Solar panels are traditionally made from silicon, the same material used to make microelectronics such as the computer chips that power the modern world. One of silicon panels’ drawbacks is that they require large and expensive manufacturing infrastructure to build, making production costs and potential supply chain issues prohibitive in the face of increasing demand.
Perovskites are a new material class that shows promise to replace silicon. Perovskites are minerals that can be used to build solar panels with high energy-conversion efficiency at a low cost, with minimal production requirements.
“The draw of perovskites is that they’re accessible,” says Nick Rolston, an assistant professor of electrical engineering in the Ira A. Fulton Schools of Engineering at Arizona State University. “They don’t require sourcing through international supply chains.”
However, experimental perovskite panels have run into a problem: They have a very short service life span, often lasting only about a year. To overcome this limitation, Rolston, a faculty member in the School of Electrical, Computer and Energy Engineering, part of the Fulton Schools, and a team of collaborators are conducting research funded by a U.S. Department of Energy grant into whether part of the manufacturing process is to blame for the rapid decay of perovskite solar panels.
Ascribing perovskite failure to laser scribing
To manufacture a perovskite solar panel, a layer of perovskite is deposited onto a glass panel in a manner similar to spray-painting the glass. Additional layers of conductive material and protective coatings are then added to finish a single perovskite cell.
After all layers are in place, small trenches are cut into the material using a process called laser scribing.
A laser carefully destroys small parts of the solar panel to make room for metal bars called bus bars that run through the panel. Bus bars are used to connect smaller perovskite cells together into a complete panel and direct electricity generated from the panel’s sunlight absorption to wires where it can be sent for storage or consumption.
Rolston and colleagues in the field theorize that the production step of laser scribing weakens the sections of material that have been cut, making them a point ripe for failure under harsh outdoor conditions. The hypothesis arose after a pattern of panel layers was observed delaminating, or breaking apart, beginning where laser scribing occurred.
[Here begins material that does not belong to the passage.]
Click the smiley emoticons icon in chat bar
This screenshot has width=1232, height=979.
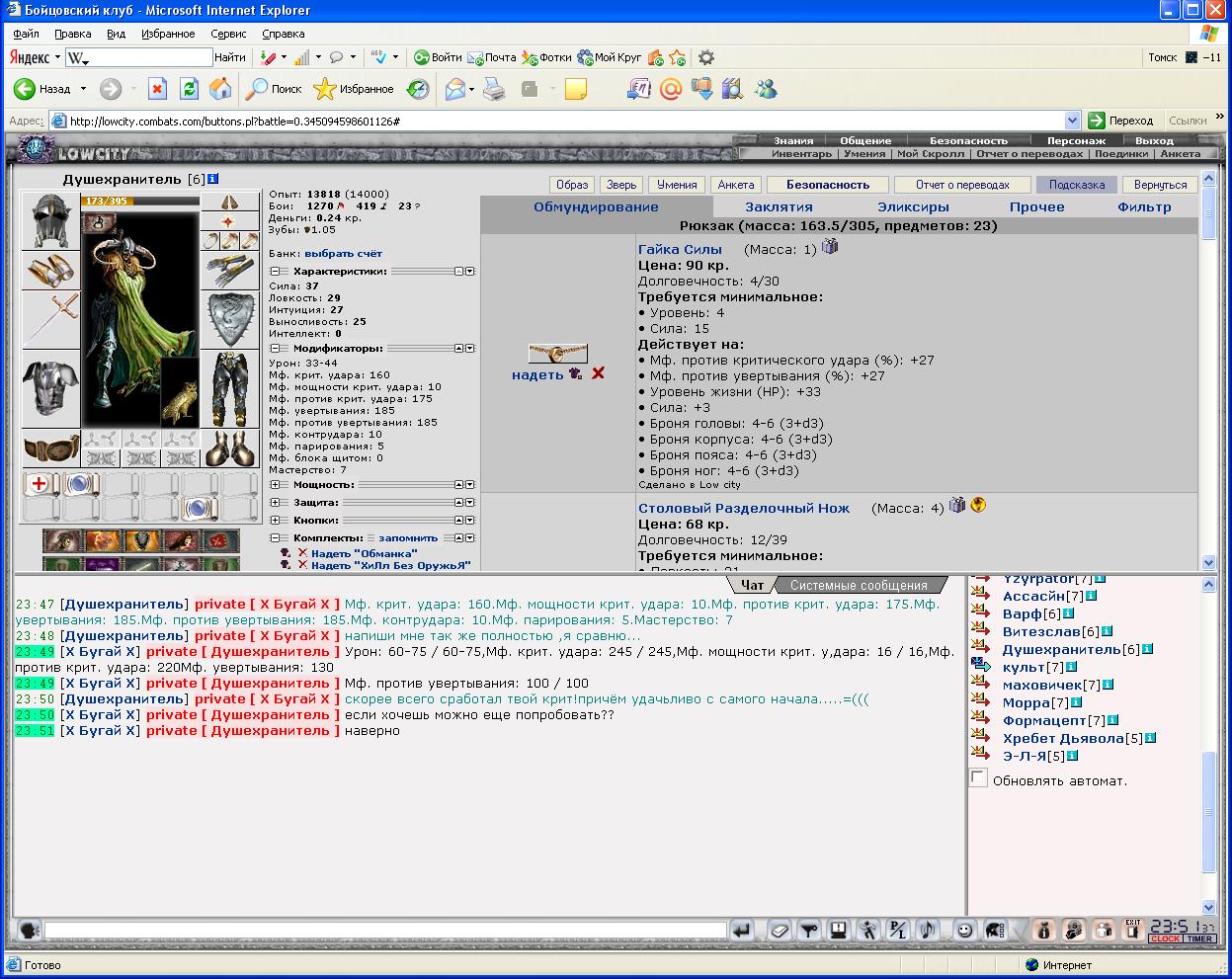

When a solar panel’s layers delaminate, the process breaks the components’ seal and allows air to flow through the gap, reducing electrical conductivity. The increased air between layers also increases the speed at which panels come apart, resulting in a cycle that decreases a panel’s power-generation abilities faster and faster, accelerating the demise of its useful life.
Building solar panels up to break them down
To test the theory that laser scribing weakens a panel enough to cause the layers to break apart, Marco Casareto, a Fulton Schools materials science and engineering doctoral student working in Rolston’s lab, is leading experiments on perovskite solar devices.
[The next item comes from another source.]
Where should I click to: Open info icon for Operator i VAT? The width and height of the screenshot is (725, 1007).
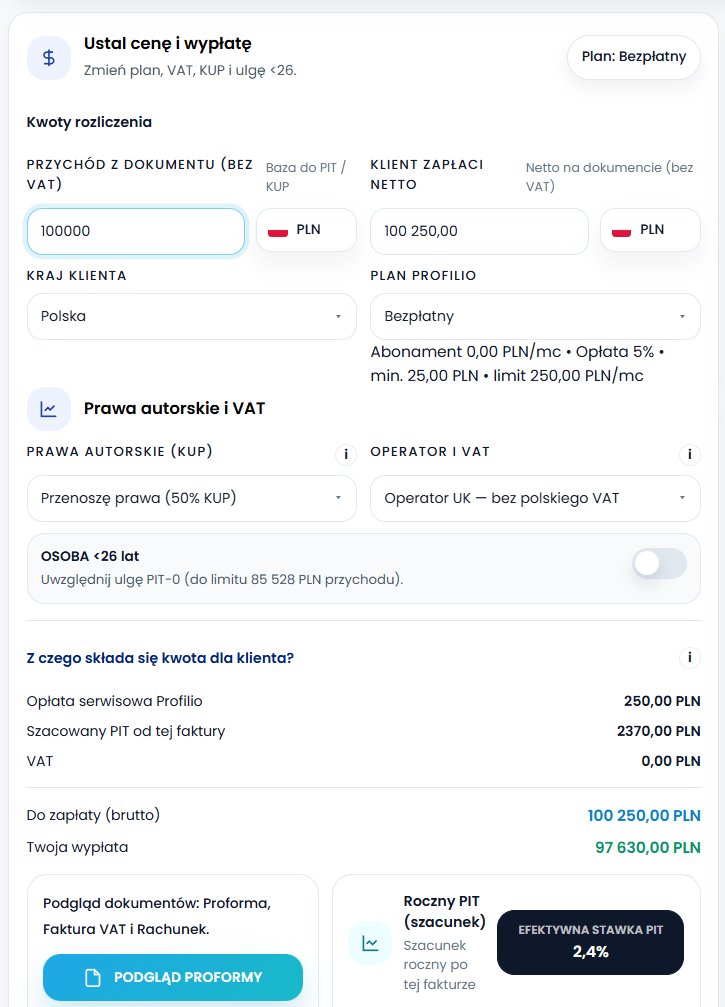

Small-scale perovskite devices with and without laser scribes are tested in a chamber with temperatures that will swing quickly between hot and cold extremes, from minus 40 degrees to 85 degrees Celsius. The process is repeated up to 200 times on each device to simulate the effects of years of exposure to the elements.
The experiments are already underway, and the first results from devices that haven’t been laser scribed show a lack of premature degradation.
Once results are complete from the small devices, Casareto will then put them into a computer model. The model will use the results to simulate how larger perovskite panels the size of a commercially available silicon panel would fare.
In addition to Casareto’s experiments, Wanyi Nie, an associate professor of physics at the State University of New York at Buffalo, and her physics doctoral student Jinrui Bai, are assisting with the project. While Casareto and Rolston focus on physical durability, Nie and Bai are addressing how laser scribing affects perovskite optical and electronic properties, which relate to the physics of electricity generation and flow through devices.
“It’s a great pleasure working with Nick and his group,” Nie says. “His expertise in thermal and mechanical property tests has greatly broadened our understanding of perovskite solar modules.”
Redefining solar technology
The researchers plan to use the knowledge gained from the project, which is scheduled for completion by the end of 2025, to inform future perovskite solar panel designs as research in the field continues.
Rolston’s research group has calculated that perovskite solar technology would need to last for 10 years, operating at 80% or more of its original power generation efficiency, to be a viable replacement for silicon. According to data from dozens of panels tested by the National Renewable Energy Laboratory, or NREL, and Sandia National Laboratories, none have maintained efficiency at or above the threshold beyond 0.6 years, or approximately 7.2 months, of use.
With a need for much more development in perovskite solar technology, Casareto plans to make a career out of research in the field after he graduates.
“There are startups and scientists at NREL we have collaborations with,” he says. “I’m hoping to work more with them and to pursue a career either doing research at the national lab or working for one of those companies doing research and development.”